Humidity and wooden pendulums
The tempo of a pendulum depends on its length. Shorter is faster.
4 June My experimental pendulum → is a plain pine-wood lath (5 x 27mm) and about a metre long. The pendulum weight is a steel tube 34 x 27 x 250 mm. 0.66kg. The tempo is regulated with an M3 (3mm) nut on a long threaded rod that positions the weight so the clock does one tick a second.
5 June I adjusted the pendulum so that it is running about the same as a nearby uncompensated clock of similar construction.→
6 June Now both clocks are adjusted according to the DCF77 time signal from Frankfurt.

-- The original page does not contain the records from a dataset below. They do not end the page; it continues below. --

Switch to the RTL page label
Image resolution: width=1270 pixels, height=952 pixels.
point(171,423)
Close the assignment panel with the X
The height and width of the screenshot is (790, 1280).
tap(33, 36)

14 June During the first week's run the 10cm wood block followed the humidity readings quite nicely and over-compensated, as expected. I cut the block down to 5cm - carefully saving the cut-off piece - and had readjusted the clock to DCF77 again by the morning of the 15th June.

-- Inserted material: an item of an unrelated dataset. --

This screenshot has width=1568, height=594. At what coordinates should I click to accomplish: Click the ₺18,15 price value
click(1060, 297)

22 JuneThe changes in rate are still related to humidity, not as wild as previously but far from even so I cut the block to half its previous size; it is now 2.5 cm long.
5 July There has been some improvement with smaller variations. The kinks in the clock and humidity graphs still change in the same direction so it is still over-compensating slightly. That means when the humidity increases the clock goes faster. So the block should be even shorter.
11 July I started recording again with a shorter wood block, see below.
19 July After an excellent start the pendulum became erratic. It seems that the wood block, currently 12mm high, is now too short. I will let it run a few more days and see what happens.
July 27 I added an 8 mm slice to the wood block so that it is now 20 mm high
August10 The two clocks are side by side on the same wall with a door between them. For the last week this door has been kept shut. Maybe this caused an improvement.